-- Records for this exercise follows --
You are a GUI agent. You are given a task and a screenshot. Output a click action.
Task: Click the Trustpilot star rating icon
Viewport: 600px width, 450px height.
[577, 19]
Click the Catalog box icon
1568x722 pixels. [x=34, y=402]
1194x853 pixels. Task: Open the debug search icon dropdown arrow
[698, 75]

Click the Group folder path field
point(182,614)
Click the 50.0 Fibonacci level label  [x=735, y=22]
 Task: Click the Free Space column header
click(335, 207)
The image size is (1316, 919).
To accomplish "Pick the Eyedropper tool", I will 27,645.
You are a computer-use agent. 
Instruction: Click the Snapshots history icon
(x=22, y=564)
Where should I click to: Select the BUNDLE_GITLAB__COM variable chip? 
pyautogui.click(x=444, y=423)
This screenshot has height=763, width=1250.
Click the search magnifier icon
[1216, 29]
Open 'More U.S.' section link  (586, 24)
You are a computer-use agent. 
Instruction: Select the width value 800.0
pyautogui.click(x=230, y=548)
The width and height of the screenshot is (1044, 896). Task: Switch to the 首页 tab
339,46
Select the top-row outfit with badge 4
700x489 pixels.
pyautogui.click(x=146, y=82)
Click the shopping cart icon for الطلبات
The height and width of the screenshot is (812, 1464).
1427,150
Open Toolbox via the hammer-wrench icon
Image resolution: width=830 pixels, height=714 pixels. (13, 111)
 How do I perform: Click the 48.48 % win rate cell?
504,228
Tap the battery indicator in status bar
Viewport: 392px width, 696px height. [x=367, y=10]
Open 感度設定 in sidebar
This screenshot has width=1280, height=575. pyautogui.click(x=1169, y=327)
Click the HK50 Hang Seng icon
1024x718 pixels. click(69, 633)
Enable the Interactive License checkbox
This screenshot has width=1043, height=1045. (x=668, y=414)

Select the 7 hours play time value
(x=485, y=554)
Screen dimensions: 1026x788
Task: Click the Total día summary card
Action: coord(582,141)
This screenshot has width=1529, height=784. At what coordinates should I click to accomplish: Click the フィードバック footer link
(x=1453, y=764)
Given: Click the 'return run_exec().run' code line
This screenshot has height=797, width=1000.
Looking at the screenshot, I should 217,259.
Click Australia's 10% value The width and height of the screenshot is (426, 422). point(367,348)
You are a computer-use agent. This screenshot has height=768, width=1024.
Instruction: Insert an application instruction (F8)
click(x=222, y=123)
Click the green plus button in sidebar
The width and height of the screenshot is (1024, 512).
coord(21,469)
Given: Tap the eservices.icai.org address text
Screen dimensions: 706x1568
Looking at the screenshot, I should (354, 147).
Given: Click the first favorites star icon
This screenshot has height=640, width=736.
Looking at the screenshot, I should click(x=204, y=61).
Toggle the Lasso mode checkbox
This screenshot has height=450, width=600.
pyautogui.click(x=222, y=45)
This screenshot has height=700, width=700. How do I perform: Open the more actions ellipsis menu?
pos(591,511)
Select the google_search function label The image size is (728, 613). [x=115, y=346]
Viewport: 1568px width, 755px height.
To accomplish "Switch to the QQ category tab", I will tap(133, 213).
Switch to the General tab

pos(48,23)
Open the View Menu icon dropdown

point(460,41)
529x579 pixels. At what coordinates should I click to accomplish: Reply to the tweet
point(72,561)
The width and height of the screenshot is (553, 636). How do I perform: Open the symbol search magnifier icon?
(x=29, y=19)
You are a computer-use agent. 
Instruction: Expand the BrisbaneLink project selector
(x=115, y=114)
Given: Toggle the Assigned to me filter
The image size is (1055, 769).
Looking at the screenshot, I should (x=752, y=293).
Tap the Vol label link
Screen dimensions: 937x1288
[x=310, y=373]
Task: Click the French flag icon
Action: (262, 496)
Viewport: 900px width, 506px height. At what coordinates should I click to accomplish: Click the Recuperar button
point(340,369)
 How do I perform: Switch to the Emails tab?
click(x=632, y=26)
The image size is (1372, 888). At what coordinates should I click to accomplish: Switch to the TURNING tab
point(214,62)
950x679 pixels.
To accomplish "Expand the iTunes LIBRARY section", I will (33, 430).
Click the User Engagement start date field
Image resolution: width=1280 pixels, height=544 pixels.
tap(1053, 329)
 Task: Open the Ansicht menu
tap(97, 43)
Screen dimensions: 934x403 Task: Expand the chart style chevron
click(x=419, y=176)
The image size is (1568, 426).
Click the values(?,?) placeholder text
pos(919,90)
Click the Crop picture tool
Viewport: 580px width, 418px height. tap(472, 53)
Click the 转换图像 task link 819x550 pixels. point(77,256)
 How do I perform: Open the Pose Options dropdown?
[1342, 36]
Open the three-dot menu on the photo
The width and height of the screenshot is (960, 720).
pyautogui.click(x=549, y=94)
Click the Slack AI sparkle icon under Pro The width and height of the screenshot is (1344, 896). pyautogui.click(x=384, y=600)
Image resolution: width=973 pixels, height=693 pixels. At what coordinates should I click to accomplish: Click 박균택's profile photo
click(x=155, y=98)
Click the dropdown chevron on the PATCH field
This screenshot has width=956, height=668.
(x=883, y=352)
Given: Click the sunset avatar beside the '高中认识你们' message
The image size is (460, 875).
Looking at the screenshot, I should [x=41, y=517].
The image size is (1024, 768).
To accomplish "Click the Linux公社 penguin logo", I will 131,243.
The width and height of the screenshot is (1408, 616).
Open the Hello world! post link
-- Records for this exercise concluded --
* _Exercise objective_:
Only one stretch of the records above is wanted: the lines between the one holding "Tap the battery indicator in status bar" and the one holding "Given: Tap the", inclusive, reproduced exactly.

* _Solution to this exercise_:
Tap the battery indicator in status bar
Viewport: 392px width, 696px height. [x=367, y=10]
Open 感度設定 in sidebar
This screenshot has width=1280, height=575. pyautogui.click(x=1169, y=327)
Click the HK50 Hang Seng icon
1024x718 pixels. click(69, 633)
Enable the Interactive License checkbox
This screenshot has width=1043, height=1045. (x=668, y=414)

Select the 7 hours play time value
(x=485, y=554)
Screen dimensions: 1026x788
Task: Click the Total día summary card
Action: coord(582,141)
This screenshot has width=1529, height=784. At what coordinates should I click to accomplish: Click the フィードバック footer link
(x=1453, y=764)
Given: Click the 'return run_exec().run' code line
This screenshot has height=797, width=1000.
Looking at the screenshot, I should 217,259.
Click Australia's 10% value The width and height of the screenshot is (426, 422). point(367,348)
You are a computer-use agent. This screenshot has height=768, width=1024.
Instruction: Insert an application instruction (F8)
click(x=222, y=123)
Click the green plus button in sidebar
The width and height of the screenshot is (1024, 512).
coord(21,469)
Given: Tap the eservices.icai.org address text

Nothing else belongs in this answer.